Input records Block Start

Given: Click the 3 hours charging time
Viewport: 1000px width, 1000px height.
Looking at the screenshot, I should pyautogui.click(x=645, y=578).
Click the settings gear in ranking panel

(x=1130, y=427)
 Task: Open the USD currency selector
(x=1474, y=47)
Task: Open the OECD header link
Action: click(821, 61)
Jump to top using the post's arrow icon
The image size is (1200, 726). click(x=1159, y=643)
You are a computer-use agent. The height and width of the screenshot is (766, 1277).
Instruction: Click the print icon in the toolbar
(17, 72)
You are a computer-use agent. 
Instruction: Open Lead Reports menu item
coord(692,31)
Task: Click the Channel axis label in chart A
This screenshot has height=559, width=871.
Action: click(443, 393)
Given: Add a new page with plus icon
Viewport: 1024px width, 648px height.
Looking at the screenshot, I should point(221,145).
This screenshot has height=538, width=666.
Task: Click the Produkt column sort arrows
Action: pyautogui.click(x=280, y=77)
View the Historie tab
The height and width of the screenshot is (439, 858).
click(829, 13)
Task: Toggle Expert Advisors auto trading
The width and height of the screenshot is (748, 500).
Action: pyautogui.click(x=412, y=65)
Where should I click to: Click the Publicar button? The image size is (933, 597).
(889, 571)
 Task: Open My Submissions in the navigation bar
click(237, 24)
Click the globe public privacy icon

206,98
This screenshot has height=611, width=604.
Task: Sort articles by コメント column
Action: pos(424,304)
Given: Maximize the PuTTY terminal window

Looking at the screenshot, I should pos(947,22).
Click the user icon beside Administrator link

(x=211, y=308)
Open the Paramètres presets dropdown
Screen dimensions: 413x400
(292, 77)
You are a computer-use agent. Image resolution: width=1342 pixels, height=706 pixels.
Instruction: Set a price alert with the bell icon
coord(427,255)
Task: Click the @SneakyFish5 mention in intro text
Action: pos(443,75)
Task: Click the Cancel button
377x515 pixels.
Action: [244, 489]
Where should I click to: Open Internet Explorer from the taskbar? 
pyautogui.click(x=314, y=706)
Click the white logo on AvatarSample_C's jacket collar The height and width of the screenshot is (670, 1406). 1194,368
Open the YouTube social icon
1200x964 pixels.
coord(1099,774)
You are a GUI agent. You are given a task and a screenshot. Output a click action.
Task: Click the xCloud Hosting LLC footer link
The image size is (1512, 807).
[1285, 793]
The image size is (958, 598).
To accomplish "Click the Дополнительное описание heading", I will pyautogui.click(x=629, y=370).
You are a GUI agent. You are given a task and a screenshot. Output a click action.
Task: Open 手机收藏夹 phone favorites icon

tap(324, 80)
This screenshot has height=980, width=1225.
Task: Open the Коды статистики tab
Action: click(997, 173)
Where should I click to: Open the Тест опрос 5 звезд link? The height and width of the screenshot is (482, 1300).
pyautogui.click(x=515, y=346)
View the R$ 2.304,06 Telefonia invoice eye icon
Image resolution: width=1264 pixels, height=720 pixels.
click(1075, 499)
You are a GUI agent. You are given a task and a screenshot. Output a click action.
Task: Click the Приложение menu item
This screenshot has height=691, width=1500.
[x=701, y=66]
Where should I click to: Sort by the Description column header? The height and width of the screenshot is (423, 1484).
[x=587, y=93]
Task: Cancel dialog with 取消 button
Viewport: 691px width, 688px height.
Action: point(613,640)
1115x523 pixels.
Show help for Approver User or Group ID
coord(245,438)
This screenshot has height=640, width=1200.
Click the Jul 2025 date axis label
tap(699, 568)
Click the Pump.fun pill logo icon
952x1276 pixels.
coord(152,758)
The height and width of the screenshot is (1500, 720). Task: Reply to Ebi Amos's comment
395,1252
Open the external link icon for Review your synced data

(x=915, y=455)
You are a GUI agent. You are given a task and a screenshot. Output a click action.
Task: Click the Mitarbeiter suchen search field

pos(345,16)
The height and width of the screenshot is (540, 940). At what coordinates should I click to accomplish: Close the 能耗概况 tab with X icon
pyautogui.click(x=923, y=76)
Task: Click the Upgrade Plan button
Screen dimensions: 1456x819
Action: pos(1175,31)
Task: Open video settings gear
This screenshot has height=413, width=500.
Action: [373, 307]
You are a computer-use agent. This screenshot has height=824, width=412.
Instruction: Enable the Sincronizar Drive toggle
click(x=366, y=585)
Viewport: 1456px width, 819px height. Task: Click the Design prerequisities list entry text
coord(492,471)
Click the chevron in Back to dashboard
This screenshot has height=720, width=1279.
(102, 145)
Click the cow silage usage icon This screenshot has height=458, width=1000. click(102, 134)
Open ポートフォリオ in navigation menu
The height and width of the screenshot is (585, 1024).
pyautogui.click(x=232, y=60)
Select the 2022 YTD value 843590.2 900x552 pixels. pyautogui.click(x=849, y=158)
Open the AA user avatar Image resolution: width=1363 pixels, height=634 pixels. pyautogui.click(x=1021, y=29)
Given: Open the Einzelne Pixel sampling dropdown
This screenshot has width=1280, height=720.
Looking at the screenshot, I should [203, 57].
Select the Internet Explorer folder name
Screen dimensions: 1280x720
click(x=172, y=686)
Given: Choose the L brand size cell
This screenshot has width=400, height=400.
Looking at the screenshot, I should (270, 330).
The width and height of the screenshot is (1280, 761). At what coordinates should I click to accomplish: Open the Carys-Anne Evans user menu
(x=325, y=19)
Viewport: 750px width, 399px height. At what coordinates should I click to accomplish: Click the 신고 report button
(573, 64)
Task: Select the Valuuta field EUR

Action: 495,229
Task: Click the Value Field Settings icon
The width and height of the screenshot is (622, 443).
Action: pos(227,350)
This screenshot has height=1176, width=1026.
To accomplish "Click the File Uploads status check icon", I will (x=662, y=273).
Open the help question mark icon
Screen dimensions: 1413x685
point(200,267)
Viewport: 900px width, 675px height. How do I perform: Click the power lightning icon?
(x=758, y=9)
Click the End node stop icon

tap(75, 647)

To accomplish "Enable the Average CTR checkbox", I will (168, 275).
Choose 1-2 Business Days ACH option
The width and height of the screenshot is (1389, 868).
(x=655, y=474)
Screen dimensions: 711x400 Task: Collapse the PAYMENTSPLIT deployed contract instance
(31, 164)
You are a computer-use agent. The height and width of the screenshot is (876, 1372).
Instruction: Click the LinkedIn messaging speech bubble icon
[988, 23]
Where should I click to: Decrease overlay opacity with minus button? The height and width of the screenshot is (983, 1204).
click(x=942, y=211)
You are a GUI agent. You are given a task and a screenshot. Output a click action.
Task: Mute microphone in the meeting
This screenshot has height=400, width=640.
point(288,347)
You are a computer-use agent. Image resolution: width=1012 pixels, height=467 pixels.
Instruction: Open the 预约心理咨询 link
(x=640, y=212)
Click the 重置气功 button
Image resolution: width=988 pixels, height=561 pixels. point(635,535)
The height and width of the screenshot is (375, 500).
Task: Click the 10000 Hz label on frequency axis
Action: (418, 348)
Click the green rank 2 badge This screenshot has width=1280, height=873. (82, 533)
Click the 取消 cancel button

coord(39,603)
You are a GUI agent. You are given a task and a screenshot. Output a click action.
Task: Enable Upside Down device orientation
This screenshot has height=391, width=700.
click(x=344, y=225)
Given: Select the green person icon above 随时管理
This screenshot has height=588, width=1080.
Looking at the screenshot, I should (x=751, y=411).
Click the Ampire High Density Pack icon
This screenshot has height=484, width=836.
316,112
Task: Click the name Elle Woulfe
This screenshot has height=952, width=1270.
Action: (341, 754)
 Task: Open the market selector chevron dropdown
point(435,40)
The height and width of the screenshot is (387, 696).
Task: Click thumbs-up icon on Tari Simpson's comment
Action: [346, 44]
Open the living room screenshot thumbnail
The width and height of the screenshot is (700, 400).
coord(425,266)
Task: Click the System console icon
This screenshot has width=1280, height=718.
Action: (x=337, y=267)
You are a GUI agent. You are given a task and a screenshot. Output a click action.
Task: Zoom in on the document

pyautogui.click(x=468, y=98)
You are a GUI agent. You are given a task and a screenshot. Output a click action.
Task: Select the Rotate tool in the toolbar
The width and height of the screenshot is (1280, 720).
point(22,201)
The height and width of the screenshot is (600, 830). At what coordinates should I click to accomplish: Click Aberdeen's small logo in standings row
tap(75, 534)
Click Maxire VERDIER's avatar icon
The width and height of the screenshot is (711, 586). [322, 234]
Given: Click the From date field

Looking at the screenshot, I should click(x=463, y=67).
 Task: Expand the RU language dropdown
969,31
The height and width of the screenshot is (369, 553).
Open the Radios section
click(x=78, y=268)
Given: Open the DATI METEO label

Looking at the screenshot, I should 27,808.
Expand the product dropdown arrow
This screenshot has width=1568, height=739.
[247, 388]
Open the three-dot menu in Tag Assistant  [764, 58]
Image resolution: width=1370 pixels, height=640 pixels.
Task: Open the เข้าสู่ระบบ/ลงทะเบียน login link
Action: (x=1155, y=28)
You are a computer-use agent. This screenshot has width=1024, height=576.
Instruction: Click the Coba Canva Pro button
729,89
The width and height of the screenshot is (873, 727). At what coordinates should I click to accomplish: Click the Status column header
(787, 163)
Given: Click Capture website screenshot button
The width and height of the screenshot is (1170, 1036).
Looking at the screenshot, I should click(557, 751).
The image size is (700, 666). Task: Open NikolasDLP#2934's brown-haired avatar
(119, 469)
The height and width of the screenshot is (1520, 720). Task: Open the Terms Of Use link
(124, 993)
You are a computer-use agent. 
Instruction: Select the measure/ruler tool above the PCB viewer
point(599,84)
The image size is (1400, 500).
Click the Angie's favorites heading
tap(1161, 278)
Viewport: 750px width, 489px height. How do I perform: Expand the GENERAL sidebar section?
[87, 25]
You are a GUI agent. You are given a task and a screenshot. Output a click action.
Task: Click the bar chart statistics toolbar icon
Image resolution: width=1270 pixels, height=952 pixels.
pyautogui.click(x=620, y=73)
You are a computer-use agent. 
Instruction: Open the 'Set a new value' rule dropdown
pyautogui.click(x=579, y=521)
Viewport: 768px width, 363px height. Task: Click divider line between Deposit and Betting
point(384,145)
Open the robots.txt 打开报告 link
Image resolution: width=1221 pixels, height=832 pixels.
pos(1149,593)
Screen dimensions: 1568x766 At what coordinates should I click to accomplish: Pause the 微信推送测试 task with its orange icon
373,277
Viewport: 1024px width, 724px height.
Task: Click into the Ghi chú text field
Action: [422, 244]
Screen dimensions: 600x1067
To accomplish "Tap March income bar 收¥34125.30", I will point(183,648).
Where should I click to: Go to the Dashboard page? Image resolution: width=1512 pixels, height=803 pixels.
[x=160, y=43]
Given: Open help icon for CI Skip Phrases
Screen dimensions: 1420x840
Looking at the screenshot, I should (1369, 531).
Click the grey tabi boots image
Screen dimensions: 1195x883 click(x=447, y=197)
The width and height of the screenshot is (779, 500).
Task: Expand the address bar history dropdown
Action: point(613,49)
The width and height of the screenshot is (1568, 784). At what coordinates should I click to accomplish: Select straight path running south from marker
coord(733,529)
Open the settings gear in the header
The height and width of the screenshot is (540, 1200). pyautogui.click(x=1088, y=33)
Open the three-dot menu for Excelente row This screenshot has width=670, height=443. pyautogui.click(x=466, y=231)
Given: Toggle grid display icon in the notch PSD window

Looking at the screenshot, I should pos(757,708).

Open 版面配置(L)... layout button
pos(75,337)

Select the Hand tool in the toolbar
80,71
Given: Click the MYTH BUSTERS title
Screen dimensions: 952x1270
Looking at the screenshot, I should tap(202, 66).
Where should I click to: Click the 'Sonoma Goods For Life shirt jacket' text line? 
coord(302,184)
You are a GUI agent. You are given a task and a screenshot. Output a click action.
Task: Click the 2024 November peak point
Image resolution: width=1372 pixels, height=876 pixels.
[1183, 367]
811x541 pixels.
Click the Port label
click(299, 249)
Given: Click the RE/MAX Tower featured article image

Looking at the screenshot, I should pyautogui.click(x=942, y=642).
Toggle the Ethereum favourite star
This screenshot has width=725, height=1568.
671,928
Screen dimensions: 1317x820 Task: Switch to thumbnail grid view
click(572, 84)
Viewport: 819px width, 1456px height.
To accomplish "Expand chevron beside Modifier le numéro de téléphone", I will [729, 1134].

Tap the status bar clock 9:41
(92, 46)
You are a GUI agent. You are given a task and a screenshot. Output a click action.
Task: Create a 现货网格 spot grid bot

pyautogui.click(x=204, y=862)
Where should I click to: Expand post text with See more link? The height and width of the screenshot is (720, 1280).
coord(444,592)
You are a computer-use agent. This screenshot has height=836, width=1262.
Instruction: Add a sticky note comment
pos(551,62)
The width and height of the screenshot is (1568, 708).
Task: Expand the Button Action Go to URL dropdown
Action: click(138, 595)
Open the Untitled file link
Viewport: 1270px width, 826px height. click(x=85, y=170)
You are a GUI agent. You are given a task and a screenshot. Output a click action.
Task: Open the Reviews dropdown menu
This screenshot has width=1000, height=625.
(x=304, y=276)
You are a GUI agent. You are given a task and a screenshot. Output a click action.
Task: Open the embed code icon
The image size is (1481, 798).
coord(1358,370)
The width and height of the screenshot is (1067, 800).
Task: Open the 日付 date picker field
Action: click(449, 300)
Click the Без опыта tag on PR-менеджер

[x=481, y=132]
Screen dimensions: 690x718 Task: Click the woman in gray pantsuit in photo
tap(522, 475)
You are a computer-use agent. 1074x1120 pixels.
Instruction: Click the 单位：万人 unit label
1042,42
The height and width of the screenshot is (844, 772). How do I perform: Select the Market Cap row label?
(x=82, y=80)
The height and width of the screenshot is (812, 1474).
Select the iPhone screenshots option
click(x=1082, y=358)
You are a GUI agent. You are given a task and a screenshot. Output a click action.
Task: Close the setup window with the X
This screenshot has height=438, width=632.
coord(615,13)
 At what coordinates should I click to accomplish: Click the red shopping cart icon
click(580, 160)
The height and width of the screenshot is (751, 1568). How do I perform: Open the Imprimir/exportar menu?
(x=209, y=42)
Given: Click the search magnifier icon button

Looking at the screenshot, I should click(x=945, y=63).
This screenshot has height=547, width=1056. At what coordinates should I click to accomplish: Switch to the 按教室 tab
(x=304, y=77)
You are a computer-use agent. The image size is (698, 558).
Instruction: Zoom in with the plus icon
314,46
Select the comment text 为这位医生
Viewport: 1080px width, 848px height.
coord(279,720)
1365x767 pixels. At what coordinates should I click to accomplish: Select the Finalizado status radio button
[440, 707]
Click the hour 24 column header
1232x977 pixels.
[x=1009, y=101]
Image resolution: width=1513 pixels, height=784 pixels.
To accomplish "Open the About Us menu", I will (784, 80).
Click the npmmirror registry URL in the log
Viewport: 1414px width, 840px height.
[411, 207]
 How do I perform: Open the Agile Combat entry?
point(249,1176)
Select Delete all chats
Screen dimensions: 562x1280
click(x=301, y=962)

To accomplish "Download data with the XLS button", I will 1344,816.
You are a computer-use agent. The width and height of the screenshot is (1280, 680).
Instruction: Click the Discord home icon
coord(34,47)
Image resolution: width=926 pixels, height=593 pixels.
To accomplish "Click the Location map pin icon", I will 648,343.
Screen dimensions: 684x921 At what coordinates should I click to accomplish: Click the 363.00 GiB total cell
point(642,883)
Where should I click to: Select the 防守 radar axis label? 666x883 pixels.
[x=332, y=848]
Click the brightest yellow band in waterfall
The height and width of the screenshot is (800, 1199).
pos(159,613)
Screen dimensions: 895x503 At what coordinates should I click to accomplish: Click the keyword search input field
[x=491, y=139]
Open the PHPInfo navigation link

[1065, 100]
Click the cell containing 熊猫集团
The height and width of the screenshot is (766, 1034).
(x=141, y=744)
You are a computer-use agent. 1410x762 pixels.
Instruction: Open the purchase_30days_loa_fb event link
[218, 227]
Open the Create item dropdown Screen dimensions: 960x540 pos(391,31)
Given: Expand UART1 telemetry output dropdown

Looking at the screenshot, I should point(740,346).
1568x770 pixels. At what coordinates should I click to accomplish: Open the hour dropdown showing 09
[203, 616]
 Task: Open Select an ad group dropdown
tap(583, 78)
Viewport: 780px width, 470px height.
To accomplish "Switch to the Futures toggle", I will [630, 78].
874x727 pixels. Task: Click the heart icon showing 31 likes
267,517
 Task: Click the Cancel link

Input records Block End

- What you will do:
Search the entries above for the string "chart", and report each line where it occurs.

- Task output:
Task: Click the Channel axis label in chart A
Task: Click the bar chart statistics toolbar icon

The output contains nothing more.